Motherboard Files Legal Complaint Against Metropolitan Police for Malware Purchase

Motherboard has filed a formal complaint with the Metropolitan Police Service (MPS) and an independent government body, calling for an investigation into why an MPS officer purchased powerful malware that can intercept Facebook messages, steal passwords, and remotely turn on a smartphone’s camera.

So far, the MPS has refused to investigate the claim, leaving questions about why exactly an MPS officer bought the technology.

In April 2017, Motherboard reported that an MPS official had purchased a piece of malware called FlexiSpy. Depending on the version purchased, FlexiSpy can be installed on desktop, Android, or jailbroken iOS devices.

The report was based on data obtained by a hacker and provided to Motherboard. Contained in FlexiSpy customer records was the official email address and username for an MPS officer. It was not immediately clear which specific officer the email address belonged to, as several shared the same name. However, shortly after the publication of the original report, one of the officers, based within the MPS’ High Tech Crime Unit, deleted or tweaked the privacy settings on his LinkedIn account.

Eric King, a visiting lecturer in surveillance law at Queen Mary University of London, previously told Motherboard that “The use of the tool in most circumstances would breach the Computer Misuse Act 1990, and even the sale of the tool could be a criminal offence if it’s known it’s subsequent use would be unlawful.”

Working on behalf of Motherboard, solicitors from Bindmans LLP filed a complaint with the Independent Police Complaints Commission (now called the Independent Office for Police Conduct, or IOPC).

In a December letter, the Directorate of Professional Standards at the MPS said a chief inspector concluded that Motherboard’s complaint did not need to be professionally recorded, meaning it would not be investigated. The reason given was that Motherboard was not a member of the public who claims have witnessed a piece of misconduct. Motherboard’s legal team for this complaint strongly disagrees with that finding, and has filed an appeal to the IOPC, urging it to call in an independent investigation.

We don’t know why a Metropolitan Police officer, likely from the force’s hi-tech crime unit, purchased FlexiSpy. Did the officer deploy it in an investigation? Was its use proportionate and appropriate for the type of crime being investigated? Or, more worryingly, was the malware for personal, illegal use to monitor their spouse, as FlexiSpy’s marketing at the time made heavy reference to? It’s also possible the officer purchased FlexiSpy simply to better understand how the software worked.

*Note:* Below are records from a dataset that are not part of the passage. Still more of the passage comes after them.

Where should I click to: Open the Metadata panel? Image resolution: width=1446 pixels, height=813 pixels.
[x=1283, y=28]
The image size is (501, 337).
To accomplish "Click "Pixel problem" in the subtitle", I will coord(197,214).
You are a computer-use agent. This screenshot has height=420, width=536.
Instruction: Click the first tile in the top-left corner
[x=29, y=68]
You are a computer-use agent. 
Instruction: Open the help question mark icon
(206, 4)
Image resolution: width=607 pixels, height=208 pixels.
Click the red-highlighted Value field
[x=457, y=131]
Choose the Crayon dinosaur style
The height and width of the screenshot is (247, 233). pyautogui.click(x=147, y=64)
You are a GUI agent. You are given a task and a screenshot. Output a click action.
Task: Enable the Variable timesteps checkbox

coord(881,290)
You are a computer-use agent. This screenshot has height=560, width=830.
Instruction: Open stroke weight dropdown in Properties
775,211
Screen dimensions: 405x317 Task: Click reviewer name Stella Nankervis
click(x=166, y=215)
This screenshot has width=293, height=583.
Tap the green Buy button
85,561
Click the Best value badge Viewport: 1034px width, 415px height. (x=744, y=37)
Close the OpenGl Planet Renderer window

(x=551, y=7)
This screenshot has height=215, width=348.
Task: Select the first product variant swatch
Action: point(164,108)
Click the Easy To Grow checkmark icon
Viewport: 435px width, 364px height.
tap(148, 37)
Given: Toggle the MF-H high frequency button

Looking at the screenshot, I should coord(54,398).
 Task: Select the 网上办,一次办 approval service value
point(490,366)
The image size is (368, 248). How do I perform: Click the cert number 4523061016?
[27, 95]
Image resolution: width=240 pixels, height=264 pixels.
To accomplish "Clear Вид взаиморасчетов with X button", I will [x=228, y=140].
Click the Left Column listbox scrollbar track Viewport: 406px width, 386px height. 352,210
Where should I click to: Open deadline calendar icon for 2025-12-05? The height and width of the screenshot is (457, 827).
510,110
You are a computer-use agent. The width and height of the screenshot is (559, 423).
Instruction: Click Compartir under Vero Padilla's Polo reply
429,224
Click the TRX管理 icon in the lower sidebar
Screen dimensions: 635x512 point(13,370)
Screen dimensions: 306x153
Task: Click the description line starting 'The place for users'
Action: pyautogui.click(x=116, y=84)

Filling that gap in the public’s knowledge is essential at a time when law enforcement use of malware, which can obtain a wealth of personal information from a target device, is only on the rise. Last year, UK police forces formally received the explicit power of hacking technology—known as ‘equipment interference’—after another agency’s use had been governed for years under an antiquated law from the ‘90s.

“The Met need to account for why one of their officers had a FlexiSpy account,” King previously said.

Motherboard will continue to cover any developments in the case.